A: Swing is a rhythm, an era in American history, and it is a world view. In this world view, there is a belief in the power of a collective ability to absorb mediocre and poor decisions. When a group of people working together trust that all are concerned for the common good, then they continue to be in sync no matter what happens. That is swing. It's the feeling that our way is more important than my way. This philosophy extends to how to treat audiences, consumers, staff or dysfunctional families. This may seem idealistic, but think about how church congregations recite, nearly together and completely unrehearsed. They proceed by feel. Swing is the single objective. It is the core that makes us all want to work together.

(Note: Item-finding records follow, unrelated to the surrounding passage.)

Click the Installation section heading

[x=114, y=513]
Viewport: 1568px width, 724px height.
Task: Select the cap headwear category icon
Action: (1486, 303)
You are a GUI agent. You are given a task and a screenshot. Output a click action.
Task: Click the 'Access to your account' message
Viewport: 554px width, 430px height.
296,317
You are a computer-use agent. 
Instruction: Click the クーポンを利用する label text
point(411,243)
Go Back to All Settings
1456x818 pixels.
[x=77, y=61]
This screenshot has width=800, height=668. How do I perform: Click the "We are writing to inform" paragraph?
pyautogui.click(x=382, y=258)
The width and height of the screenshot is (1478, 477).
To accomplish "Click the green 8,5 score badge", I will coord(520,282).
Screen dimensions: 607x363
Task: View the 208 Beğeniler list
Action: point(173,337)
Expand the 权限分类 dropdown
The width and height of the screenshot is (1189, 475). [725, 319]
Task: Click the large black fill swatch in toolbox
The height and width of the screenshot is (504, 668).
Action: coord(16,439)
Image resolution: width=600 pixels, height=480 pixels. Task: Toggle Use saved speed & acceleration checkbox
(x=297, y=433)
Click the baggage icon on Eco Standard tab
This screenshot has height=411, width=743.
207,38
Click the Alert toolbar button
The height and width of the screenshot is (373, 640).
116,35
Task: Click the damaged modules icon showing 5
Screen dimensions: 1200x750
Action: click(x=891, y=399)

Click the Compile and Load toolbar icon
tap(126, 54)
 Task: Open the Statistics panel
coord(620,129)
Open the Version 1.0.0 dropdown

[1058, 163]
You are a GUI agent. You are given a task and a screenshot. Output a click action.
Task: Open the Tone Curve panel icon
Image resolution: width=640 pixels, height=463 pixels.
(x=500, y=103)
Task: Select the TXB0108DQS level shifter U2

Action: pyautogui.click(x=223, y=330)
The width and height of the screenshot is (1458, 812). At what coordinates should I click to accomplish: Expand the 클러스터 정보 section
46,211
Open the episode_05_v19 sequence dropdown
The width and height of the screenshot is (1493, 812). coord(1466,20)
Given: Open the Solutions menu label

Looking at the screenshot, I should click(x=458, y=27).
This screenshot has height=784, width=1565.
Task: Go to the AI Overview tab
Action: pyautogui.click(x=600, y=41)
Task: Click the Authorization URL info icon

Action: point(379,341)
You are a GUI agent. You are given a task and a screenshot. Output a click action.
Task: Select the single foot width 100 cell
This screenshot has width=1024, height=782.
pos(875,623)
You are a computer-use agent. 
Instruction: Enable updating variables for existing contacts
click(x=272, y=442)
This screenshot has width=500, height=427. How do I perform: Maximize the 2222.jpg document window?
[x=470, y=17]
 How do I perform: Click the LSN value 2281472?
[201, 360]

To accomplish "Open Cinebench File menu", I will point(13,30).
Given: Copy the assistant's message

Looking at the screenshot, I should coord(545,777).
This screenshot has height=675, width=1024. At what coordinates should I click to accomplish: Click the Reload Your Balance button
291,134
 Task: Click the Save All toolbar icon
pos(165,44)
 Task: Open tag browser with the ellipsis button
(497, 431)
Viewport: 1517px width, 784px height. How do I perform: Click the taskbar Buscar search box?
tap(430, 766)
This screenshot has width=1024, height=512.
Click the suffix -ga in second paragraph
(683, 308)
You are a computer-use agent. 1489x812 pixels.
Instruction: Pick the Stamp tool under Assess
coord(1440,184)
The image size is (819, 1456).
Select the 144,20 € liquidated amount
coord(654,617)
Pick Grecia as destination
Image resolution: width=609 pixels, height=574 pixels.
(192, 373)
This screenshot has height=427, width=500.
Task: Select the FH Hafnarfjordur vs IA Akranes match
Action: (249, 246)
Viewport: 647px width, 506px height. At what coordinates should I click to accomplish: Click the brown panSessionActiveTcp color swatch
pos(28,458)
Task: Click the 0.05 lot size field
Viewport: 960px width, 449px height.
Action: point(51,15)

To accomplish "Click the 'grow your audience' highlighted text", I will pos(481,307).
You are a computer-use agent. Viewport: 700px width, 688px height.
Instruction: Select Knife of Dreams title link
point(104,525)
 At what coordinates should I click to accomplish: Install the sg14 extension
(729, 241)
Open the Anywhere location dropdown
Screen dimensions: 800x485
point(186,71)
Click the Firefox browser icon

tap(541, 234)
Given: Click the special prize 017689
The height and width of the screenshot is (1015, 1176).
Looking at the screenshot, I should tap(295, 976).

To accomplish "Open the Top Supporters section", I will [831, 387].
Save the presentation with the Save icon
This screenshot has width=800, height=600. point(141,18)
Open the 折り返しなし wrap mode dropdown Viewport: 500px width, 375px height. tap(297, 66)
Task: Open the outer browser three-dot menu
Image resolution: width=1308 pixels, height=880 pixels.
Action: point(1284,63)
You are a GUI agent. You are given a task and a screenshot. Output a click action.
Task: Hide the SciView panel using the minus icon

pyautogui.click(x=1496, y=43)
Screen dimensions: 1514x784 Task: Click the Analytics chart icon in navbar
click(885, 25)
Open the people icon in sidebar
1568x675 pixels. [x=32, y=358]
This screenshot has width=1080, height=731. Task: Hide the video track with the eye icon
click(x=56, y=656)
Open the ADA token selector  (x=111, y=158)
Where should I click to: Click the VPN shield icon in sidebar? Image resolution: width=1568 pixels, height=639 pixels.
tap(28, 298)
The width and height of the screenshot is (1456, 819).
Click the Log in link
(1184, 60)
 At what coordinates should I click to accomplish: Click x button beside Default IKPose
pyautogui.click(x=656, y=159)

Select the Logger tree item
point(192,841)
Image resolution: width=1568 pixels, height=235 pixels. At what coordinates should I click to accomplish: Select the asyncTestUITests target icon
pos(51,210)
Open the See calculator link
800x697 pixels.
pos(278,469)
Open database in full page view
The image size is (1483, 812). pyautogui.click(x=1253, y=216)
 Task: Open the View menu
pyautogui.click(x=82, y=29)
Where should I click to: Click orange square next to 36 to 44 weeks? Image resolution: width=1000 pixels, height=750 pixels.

Q: How can we unleash creativity and spontaneity on the job?
A: When I was younger, just beginning to play jazz and getting publicity, almost every critic and older musician came out of the woodwork to say that my playing was inauthentic — lacking soul and feeling. They said it was too technical and young. I had not paid enough dues to play with meaning or feeling. The great jazz trumpeter Sweets Edison, who played in Count Basie's 1930s band, asked me "Where are you from?" I said, New Orleans. He said, "What did you grow up doing?" I responded, "Playing." Then he said, "Why are you trying to act like what you are? Be what you are." This was a profound lesson in creativity. It's about being yourself, valuing your own ideas, mining your own dreams. You can be creative inside or outside of tradition. Outside of tradition, you create a new world. Inside of tradition, you create a new way to do the old things much better. Both can be innovative, because in one you reinvigorate a tradition. In the other, you counter-state it.
Q: The originator of jazz, Buddy Bolden, combined church music with music played in houses of ill repute. Is that the ultimate lesson for thinking out of the box?
A: Everybody knew the church music and they knew the whorehouse songs, but they didn't have the courage to put these two opposite genres together. But the innovator understands how things that appear to be opposites are in fact the same. Bolden invented a way of singing the melodies through his horn that made the trumpet, the clarinet, the trombone, sound human.
Q: Every company longs for creative employees. How does a jazz band get swing without chaos?
A: Jazz is the collective aspirations of a group of musicians, shaped, given logic and organized under the extreme pressure of time. When we work together, the music is swinging, and when we don't, it's not. The perception of jazz is that we all get along. In actuality, we're always trying to get along, and it is the integrity of that process that determines the quality of the swing. A business that swings will definitely be successful.
Q: On stage, what's the difference between a leader and a follower?
A: Children are only responsible for themselves. As adults, we find ourselves responsible to and for more people, our families, our neighborhoods, our communities, our country, our world. Our ascension to a mature level of citizenship is directly related to the responsibility and size of things we choose to take on. In the arts, this ladder leads from your personal artistry to your art form, then on to all the arts and finally to humanity itself.
Q: So, is there a boss in a jazz band who takes charge?
A: In jazz, hierarchy is determined by your ability to play, not your position in the band. The philosophy of jazz is antithetical to the commoditization of people. It is rooted in the elevation and enrichment of people. The reason that jazz is the most flexible art form in the history of the planet is because it believes in the good taste of individuals. It believes in the human power to create wonderful things, and it embraces that instead of attempting to administrate it away with senseless titles and useless hierarchies
.…and so the Gospel according to Wynton. Quality is timeless.